• _Activity_: In your copy, include every entry exactly as written but no pictures.
::: Information shown
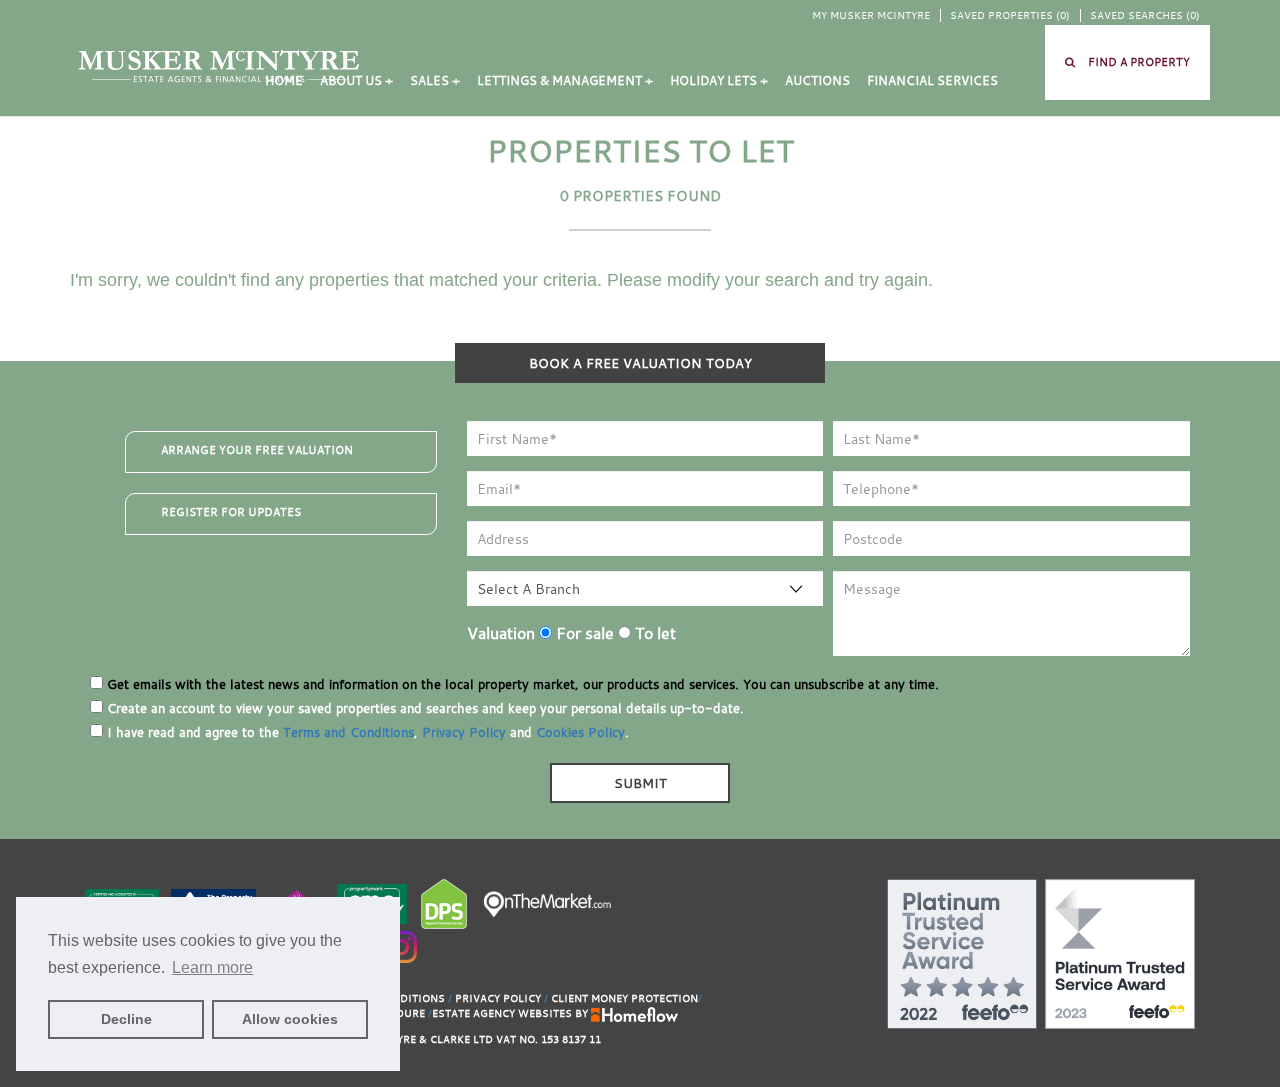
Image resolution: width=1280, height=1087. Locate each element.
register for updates (231, 512)
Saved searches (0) (1145, 15)
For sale (583, 633)
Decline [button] (126, 1019)
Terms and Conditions (348, 732)
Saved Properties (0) (1010, 15)
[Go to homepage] (219, 65)
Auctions (817, 80)
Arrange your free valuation (257, 450)
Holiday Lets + (719, 80)
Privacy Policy (464, 732)
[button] (1127, 62)
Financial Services (932, 80)
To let (653, 633)
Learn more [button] (212, 967)
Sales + (435, 80)
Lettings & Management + (565, 80)
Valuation (501, 633)
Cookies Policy (580, 732)
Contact (295, 156)
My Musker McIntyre (871, 15)
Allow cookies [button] (290, 1019)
::::::
• _Solved exercise_:
Image resolution: width=1280, height=1087. Locate each element.
register for updates (231, 512)
Saved searches (0) (1145, 15)
For sale (583, 633)
Decline [button] (126, 1019)
Terms and Conditions (348, 732)
Saved Properties (0) (1010, 15)
[Go to homepage] (219, 65)
Auctions (817, 80)
Arrange your free valuation (257, 450)
Holiday Lets + (719, 80)
Privacy Policy (464, 732)
[button] (1127, 62)
Financial Services (932, 80)
To let (653, 633)
Learn more [button] (212, 967)
Sales + (435, 80)
Lettings & Management + (565, 80)
Valuation (501, 633)
Cookies Policy (580, 732)
Contact (295, 156)
My Musker McIntyre (871, 15)
Allow cookies [button] (290, 1019)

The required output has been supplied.